▶ [Input data]
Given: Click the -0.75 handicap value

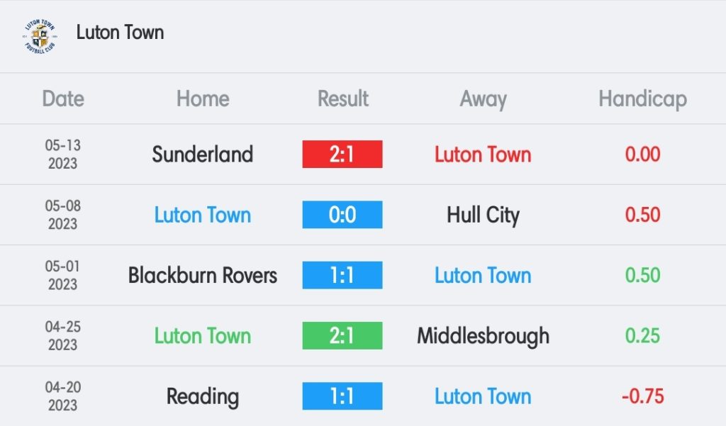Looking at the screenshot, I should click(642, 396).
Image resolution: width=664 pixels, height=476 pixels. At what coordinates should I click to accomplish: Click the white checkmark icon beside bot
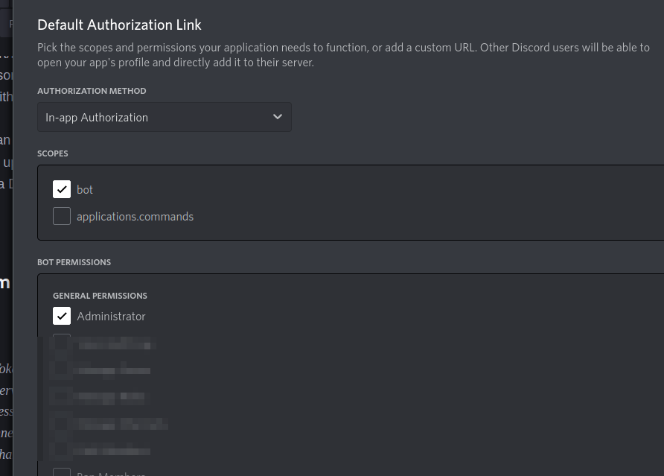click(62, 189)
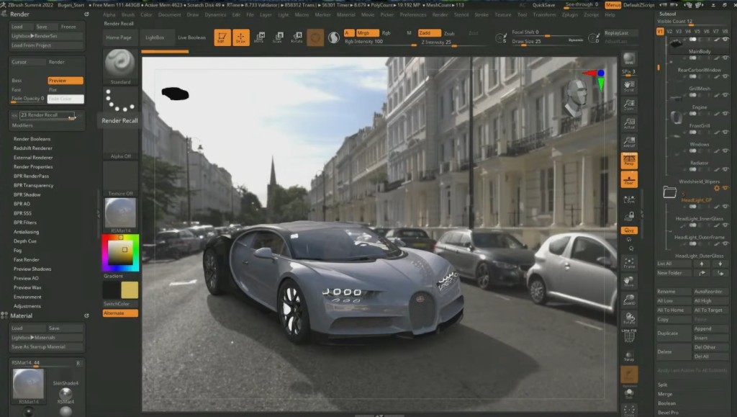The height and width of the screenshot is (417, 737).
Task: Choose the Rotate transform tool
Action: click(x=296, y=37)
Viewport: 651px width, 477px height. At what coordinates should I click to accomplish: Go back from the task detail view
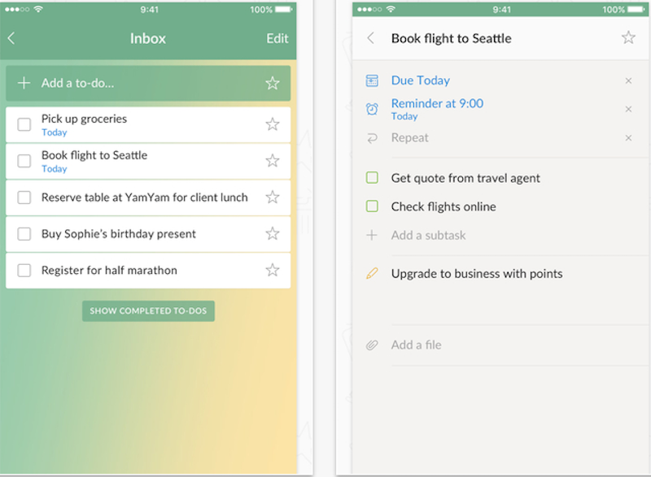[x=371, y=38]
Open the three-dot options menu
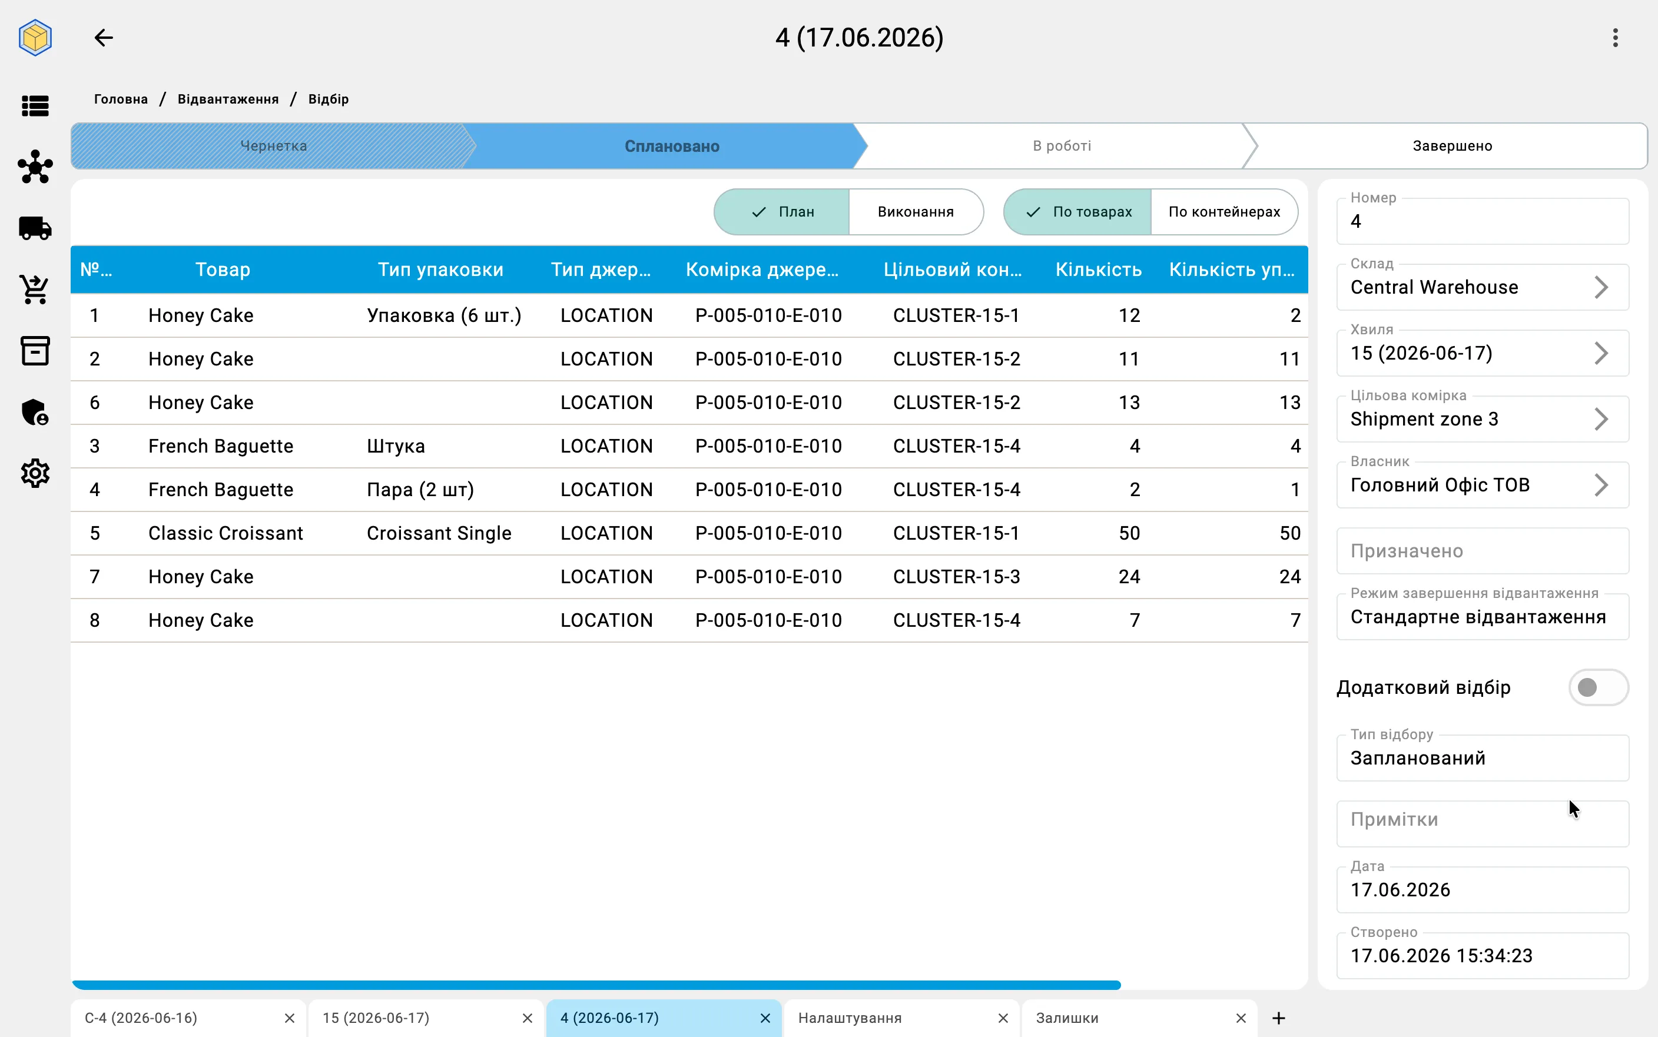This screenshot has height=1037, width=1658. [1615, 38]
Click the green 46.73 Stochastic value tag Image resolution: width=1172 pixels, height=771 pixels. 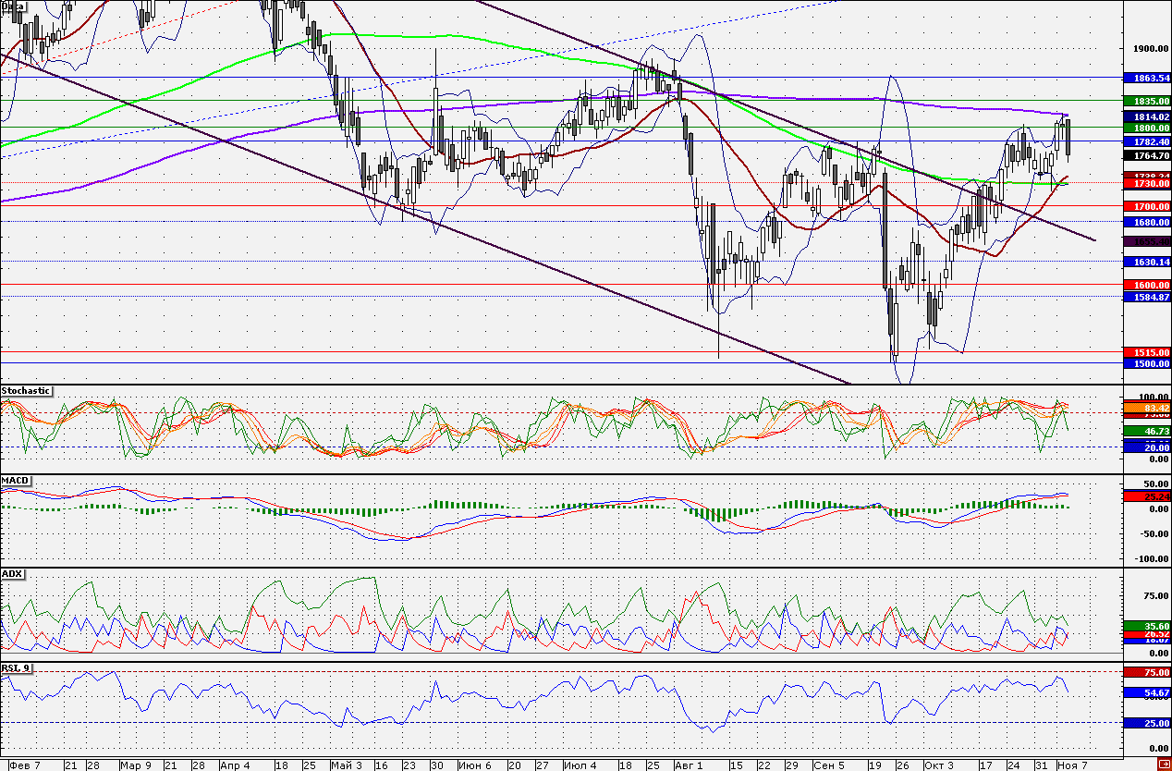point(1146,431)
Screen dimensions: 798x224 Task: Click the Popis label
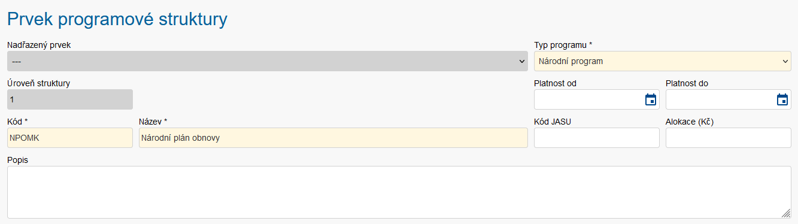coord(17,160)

▶ [Task to complete] Starting where a line contains "Screen dimensions: 798x224" and finishing at the last line above, set down every line exactly as it reads, with no pictures.

▶ [Answer to this exercise]
Screen dimensions: 798x224 Task: Click the Popis label
coord(17,160)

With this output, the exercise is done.